Work to be completed:
Give back every record exactly as written.

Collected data
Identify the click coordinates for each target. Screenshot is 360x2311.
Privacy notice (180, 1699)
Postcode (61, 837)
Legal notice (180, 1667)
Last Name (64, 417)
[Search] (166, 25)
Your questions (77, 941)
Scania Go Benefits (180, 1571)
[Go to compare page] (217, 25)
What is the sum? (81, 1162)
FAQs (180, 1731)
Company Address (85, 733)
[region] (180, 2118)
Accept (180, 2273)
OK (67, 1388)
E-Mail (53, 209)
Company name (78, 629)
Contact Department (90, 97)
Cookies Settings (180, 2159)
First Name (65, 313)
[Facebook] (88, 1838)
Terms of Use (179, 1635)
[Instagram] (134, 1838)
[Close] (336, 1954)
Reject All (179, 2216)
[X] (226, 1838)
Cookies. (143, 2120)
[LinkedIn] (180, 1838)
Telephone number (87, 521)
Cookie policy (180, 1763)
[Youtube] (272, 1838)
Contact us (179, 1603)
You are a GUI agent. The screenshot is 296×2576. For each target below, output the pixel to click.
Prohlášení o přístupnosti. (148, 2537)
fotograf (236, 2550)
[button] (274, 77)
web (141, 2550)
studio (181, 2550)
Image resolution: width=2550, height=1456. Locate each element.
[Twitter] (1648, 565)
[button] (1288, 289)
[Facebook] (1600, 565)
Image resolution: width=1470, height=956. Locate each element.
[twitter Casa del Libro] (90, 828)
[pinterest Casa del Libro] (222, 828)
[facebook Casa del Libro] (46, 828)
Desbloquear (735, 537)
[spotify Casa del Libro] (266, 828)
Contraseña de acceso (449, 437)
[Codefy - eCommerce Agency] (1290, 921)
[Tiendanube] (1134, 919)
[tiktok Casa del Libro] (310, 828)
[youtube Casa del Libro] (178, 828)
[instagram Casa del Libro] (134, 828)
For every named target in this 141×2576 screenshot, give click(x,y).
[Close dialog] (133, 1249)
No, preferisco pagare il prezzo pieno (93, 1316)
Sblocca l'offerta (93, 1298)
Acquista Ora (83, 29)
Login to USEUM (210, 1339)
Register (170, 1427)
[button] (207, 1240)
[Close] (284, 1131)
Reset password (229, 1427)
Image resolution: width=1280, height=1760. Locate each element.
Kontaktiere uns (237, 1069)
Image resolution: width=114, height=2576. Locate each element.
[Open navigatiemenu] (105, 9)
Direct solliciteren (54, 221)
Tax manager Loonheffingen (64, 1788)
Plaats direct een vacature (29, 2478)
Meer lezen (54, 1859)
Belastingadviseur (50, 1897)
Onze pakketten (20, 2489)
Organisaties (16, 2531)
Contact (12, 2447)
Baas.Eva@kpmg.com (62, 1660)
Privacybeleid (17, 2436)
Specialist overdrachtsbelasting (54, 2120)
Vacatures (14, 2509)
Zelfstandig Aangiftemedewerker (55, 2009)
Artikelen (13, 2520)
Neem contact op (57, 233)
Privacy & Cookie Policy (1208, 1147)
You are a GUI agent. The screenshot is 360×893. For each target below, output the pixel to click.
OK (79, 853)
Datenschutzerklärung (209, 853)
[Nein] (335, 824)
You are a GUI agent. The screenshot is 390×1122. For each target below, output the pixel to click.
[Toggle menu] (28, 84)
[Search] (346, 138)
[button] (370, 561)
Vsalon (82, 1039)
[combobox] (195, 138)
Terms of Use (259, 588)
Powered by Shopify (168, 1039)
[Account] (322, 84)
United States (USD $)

Reply:
Identify the click coordinates for each target. Screenshot is 360x2311.
Privacy notice (180, 1699)
Postcode (61, 837)
Legal notice (180, 1667)
Last Name (64, 417)
[Search] (166, 25)
Your questions (77, 941)
Scania Go Benefits (180, 1571)
[Go to compare page] (217, 25)
What is the sum? (81, 1162)
FAQs (180, 1731)
Company Address (85, 733)
[region] (180, 2118)
Accept (180, 2273)
OK (67, 1388)
E-Mail (53, 209)
Company name (78, 629)
Contact Department (90, 97)
Cookies Settings (180, 2159)
First Name (65, 313)
[Facebook] (88, 1838)
Terms of Use (179, 1635)
[Instagram] (134, 1838)
[Close] (336, 1954)
Reject All (179, 2216)
[X] (226, 1838)
Cookies. (143, 2120)
[LinkedIn] (180, 1838)
Telephone number (87, 521)
Cookie policy (180, 1763)
[Youtube] (272, 1838)
Contact us (179, 1603)
You are a GUI agent. The screenshot is 296×2576. For each target below, output the pixel to click.
Prohlášení o přístupnosti. (148, 2537)
fotograf (236, 2550)
[button] (274, 77)
web (141, 2550)
studio (181, 2550)
Image resolution: width=2550, height=1456. Locate each element.
[Twitter] (1648, 565)
[button] (1288, 289)
[Facebook] (1600, 565)
Image resolution: width=1470, height=956. Locate each element.
[twitter Casa del Libro] (90, 828)
[pinterest Casa del Libro] (222, 828)
[facebook Casa del Libro] (46, 828)
Desbloquear (735, 537)
[spotify Casa del Libro] (266, 828)
Contraseña de acceso (449, 437)
[Codefy - eCommerce Agency] (1290, 921)
[Tiendanube] (1134, 919)
[tiktok Casa del Libro] (310, 828)
[youtube Casa del Libro] (178, 828)
[instagram Casa del Libro] (134, 828)
For every named target in this 141×2576 screenshot, give click(x,y).
[Close dialog] (133, 1249)
No, preferisco pagare il prezzo pieno (93, 1316)
Sblocca l'offerta (93, 1298)
Acquista Ora (83, 29)
Login to USEUM (210, 1339)
Register (170, 1427)
[button] (207, 1240)
[Close] (284, 1131)
Reset password (229, 1427)
Image resolution: width=1280, height=1760. Locate each element.
Kontaktiere uns (237, 1069)
Image resolution: width=114, height=2576. Locate each element.
[Open navigatiemenu] (105, 9)
Direct solliciteren (54, 221)
Tax manager Loonheffingen (64, 1788)
Plaats direct een vacature (29, 2478)
Meer lezen (54, 1859)
Belastingadviseur (50, 1897)
Onze pakketten (20, 2489)
Organisaties (16, 2531)
Contact (12, 2447)
Baas.Eva@kpmg.com (62, 1660)
Privacybeleid (17, 2436)
Specialist overdrachtsbelasting (54, 2120)
Vacatures (14, 2509)
Zelfstandig Aangiftemedewerker (55, 2009)
Artikelen (13, 2520)
Neem contact op (57, 233)
Privacy & Cookie Policy (1208, 1147)
You are a GUI agent. The screenshot is 360×893. For each target below, output the pixel to click.
OK (79, 853)
Datenschutzerklärung (209, 853)
[Nein] (335, 824)
You are a GUI agent. The screenshot is 390×1122. For each target below, output the pixel to click.
[Toggle menu] (28, 84)
[Search] (346, 138)
[button] (370, 561)
Vsalon (82, 1039)
[combobox] (195, 138)
Terms of Use (259, 588)
Powered by Shopify (168, 1039)
[Account] (322, 84)
United States (USD $)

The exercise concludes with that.